* Supplied passage *
In times like these, as a housebound world thirsts for entertainment, its newspapermen obviously have one paramount duty: to produce amusing listicles. This one didn’t start out amusing. It started with a survey of the clinical trials that researchers are cooking up to gather knowledge about the SARS-CoV-2 virus and COVID-19, the disease it causes.
If you are following the virus news closely, you will have heard at least something about the main attack strategies that the combined forces of research medicine are contemplating and testing. The big one is the anti-malaria drug chloroquine, which is thought promising by itself, or in other chemical forms, and possibly in drug cocktails, with the antibiotic azithromycin a favourite pairing.
In clinical-trial databases, chloroquine is a dominant subject of study right now, and its performance, according to anecdotes from COVID hot zones, is good enough that it is already being administered to countless thousands of patients. Other drugs offer hope for reducing the hospital burden from COVID-19. There are leading candidates among existing antiviral drugs, but it would be no exaggeration to say that almost everything on Earth with “-ivir” in the name is being looked at. The same goes for the monoclonal antibodies, the “-mabs.” If you are taking something for rheumatoid arthritis, there is probably a clinical trial in prospect for your drug.
Chloroquine is a dominant subject of study right now
The sheer magnitude of the global effort is breathtaking and reassuring. But I was interested in the dark horses — the less popular ideas for COVID-19 prevention and treatment. If we could tell in advance which drug, or tactic, or philosophy was bound to work on the new coronavirus, we wouldn’t need clinical trials. Who knows what out-of-the-way scholarly eccentric in China or Italy might end up becoming the Jonas Salk of COVID?
Here are some of the wilder things people are trying out, or thinking of trying if they can get test subjects to co-operate.
• Viagra. Maybe you suppose that a pill that induces erections isn’t likely to be useful in treating a respiratory disease. Well, smartypants, nobody thought a drug to prevent angina attacks would help anyone get an erection, but that’s how we got Viagra. Viagra and other drugs in its class are sometimes used off-label to dilate blood vessels in the lungs. As a long-term lung therapy Viagra has been a bust, but in acutely compromised, struggling patients … who knows? (You can add “who knows?” to all of these items, I suppose.)

* Task set *
**A)** Set down the part of the column on COVID-19 drug trials that begins at the words "In times like" and stops after the words "disease it causes.".
**B)** Using the column on COVID-19 drug trials, state whether each statement agrees with it, answering yes or no and quoting the words that decide it: (i) Azithromycin is an antibiotic. (ii) Viagra has done well as a long-term lung therapy. (iii) Chloroquine is an anti-malaria drug.
These lines have no connection to the text above.

* Record set *
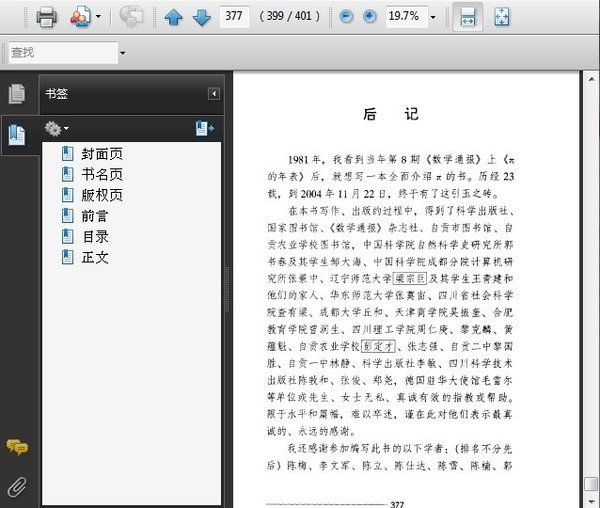600x508 pixels.
Task: Open the Page Thumbnails panel icon
Action: coord(17,94)

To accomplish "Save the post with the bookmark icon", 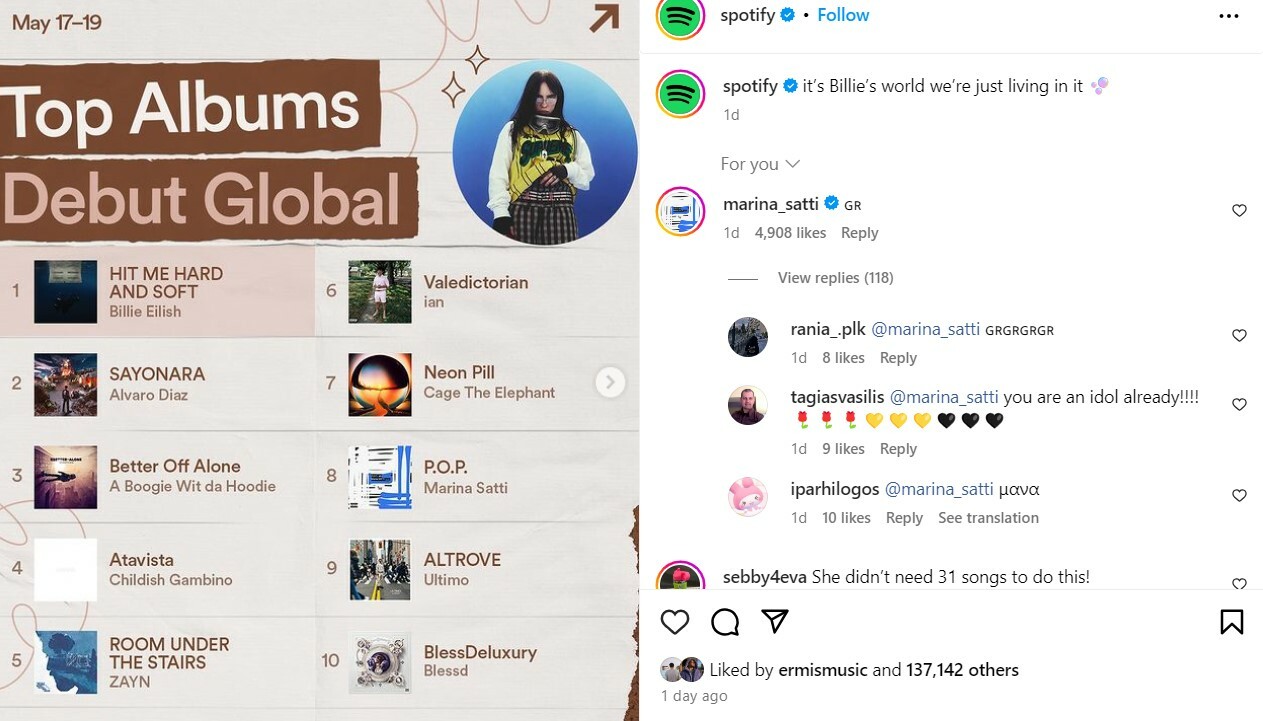I will 1232,622.
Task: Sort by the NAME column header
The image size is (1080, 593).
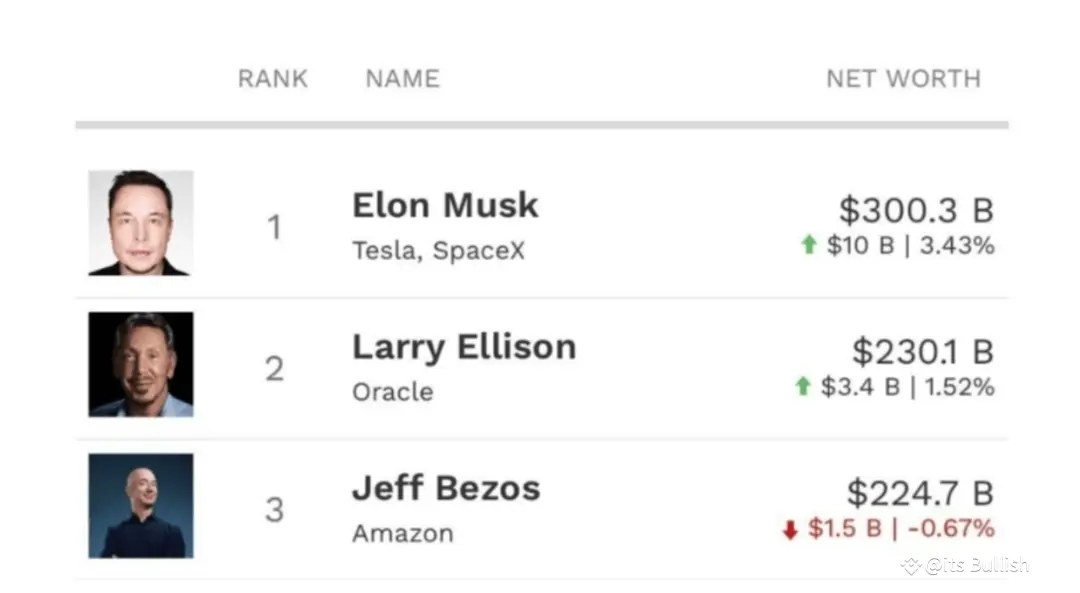Action: click(402, 79)
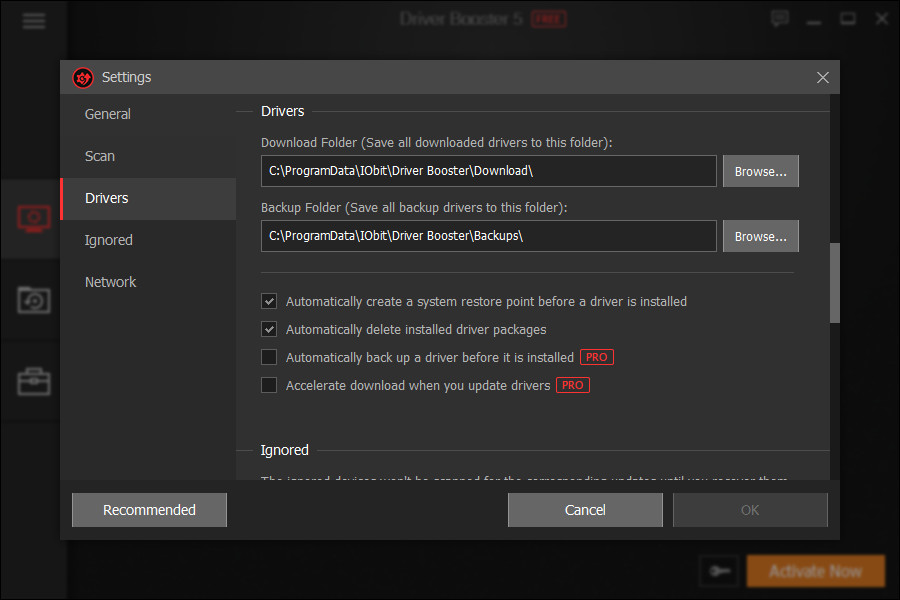Apply Recommended settings

pyautogui.click(x=148, y=510)
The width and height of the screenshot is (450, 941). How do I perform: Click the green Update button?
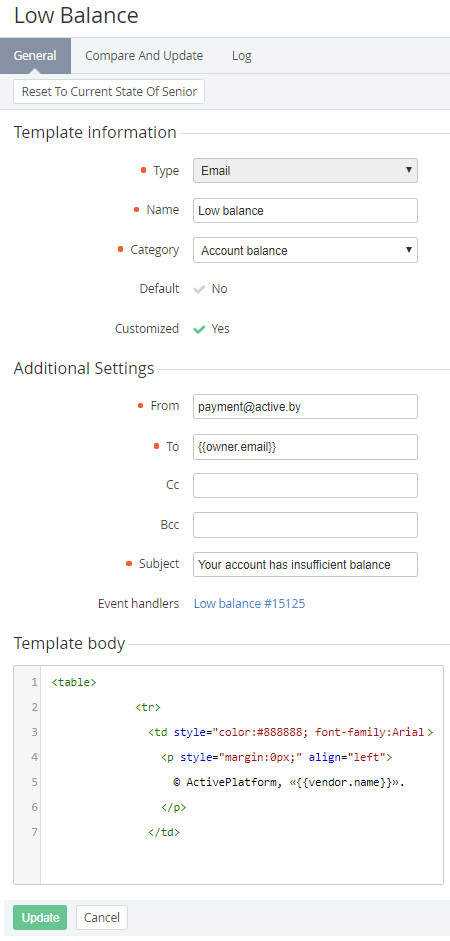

* Solutions *
**A)**
In times like these, as a housebound world thirsts for entertainment, its newspapermen obviously have one paramount duty: to produce amusing listicles. This one didn’t start out amusing. It started with a survey of the clinical trials that researchers are cooking up to gather knowledge about the SARS-CoV-2 virus and COVID-19, the disease it causes.

**B)**
(i) Yes: "with the antibiotic azithromycin a favourite pairing"
(ii) No: "As a long-term lung therapy Viagra has been a bust"
(iii) Yes: "The big one is the anti-malaria drug chloroquine"